* [Task 1]
In the lens patent text below, what refractive power does the third lens have?

* [Selected text]

____________

It should be understood that although the present disclosure has been described with reference to the above preferred embodiments, these embodiments are not intended to retrain the present disclosure. It will be apparent to one of ordinary skill in the art that various changes or modifications to the described embodiments can be made without departing from the spirit of the present disclosure. Accordingly, the scope of the present disclosure is defined by the attached claims.

Claims

What is claimed is:

1. A wide-angle lens assembly comprising:

a first lens with negative refractive power, which includes a concave surface facing an object side;

a second lens which is a meniscus lens with refractive power;

a third lens which is a meniscus lens with positive refractive power;

a fourth lens with refractive power;

a fifth lens with refractive power;

a sixth lens with refractive power; and

a seventh lens with positive refractive power;

wherein the first lens, the second lens, the third lens, the fourth lens, the fifth lens, the sixth lens, and the seventh lens are arranged in order from the object side to an image side along an optical axis.

____________

* [Record set]

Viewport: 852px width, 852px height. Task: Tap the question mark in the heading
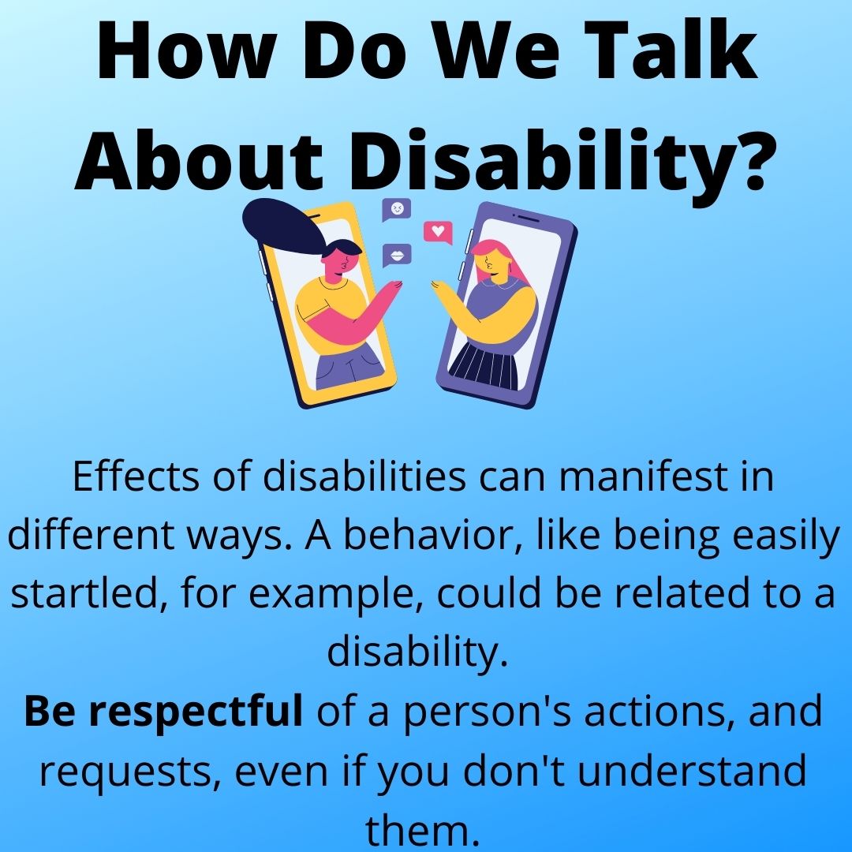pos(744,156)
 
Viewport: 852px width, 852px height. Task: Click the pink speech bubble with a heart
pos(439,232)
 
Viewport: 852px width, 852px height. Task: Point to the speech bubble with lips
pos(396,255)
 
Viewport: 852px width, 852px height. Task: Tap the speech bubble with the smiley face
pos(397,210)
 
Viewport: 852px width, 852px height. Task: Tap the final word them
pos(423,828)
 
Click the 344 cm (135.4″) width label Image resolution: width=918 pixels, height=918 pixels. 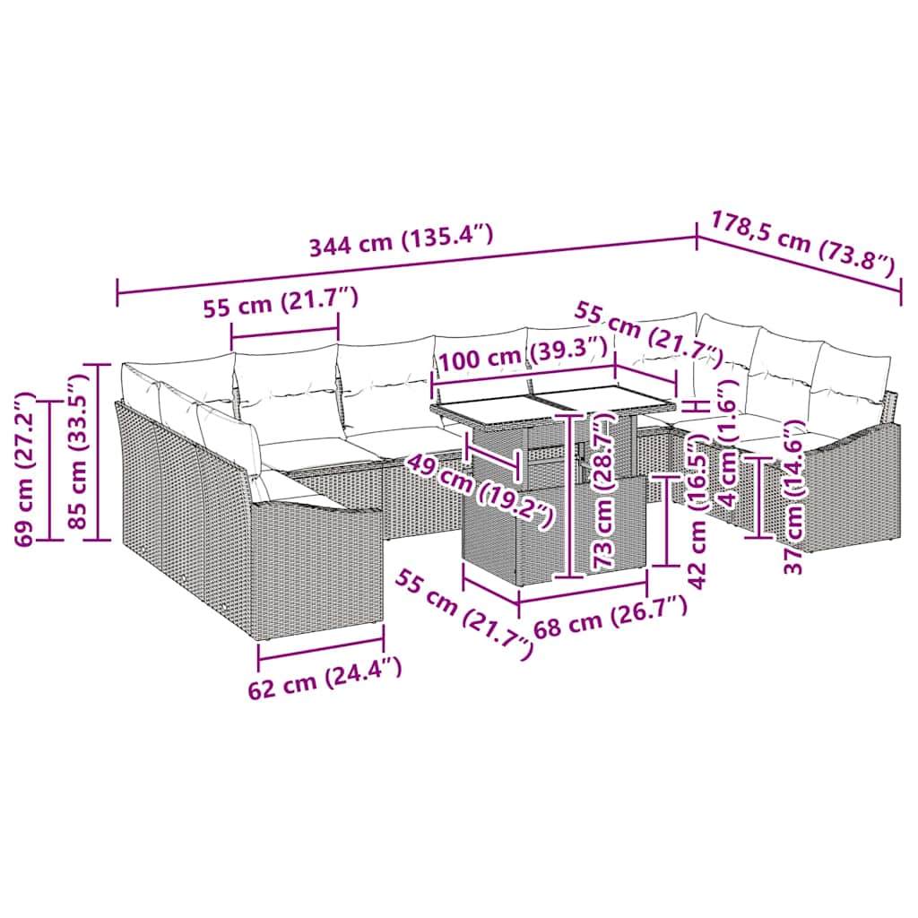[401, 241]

____________

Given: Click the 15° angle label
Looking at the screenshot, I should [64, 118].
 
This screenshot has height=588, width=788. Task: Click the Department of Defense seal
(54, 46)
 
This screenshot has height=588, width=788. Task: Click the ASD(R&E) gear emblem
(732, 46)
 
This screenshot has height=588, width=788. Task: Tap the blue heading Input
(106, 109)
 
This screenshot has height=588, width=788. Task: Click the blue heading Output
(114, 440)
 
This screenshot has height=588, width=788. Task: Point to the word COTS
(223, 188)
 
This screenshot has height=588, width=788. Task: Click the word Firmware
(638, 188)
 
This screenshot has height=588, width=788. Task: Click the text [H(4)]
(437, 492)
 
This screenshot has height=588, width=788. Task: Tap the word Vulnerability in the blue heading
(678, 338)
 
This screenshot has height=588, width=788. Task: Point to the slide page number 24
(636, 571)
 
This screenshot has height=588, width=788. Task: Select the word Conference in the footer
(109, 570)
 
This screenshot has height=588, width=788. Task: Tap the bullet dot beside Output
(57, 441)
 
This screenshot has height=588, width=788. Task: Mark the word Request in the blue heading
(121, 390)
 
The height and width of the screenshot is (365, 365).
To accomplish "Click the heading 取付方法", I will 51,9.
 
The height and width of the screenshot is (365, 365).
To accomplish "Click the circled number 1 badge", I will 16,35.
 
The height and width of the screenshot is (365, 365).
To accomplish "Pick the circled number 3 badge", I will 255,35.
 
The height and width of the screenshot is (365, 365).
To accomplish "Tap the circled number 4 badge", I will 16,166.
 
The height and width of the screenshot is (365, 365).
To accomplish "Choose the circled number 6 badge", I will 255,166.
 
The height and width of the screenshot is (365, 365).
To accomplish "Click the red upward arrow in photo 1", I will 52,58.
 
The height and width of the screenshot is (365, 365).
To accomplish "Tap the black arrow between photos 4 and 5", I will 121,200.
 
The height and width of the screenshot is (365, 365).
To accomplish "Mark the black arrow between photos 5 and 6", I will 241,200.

____________

* [Task 2]
Find every line in the entries above that contains the word "blue", matching its case exactly, and copy those lines out.

* [Task response 1]
Positive refractive power.

* [Task response 2]
This screenshot has height=588, width=788. Task: Tap the blue heading Input
This screenshot has height=588, width=788. Task: Click the blue heading Output
This screenshot has height=588, width=788. Task: Tap the word Vulnerability in the blue heading
This screenshot has height=588, width=788. Task: Mark the word Request in the blue heading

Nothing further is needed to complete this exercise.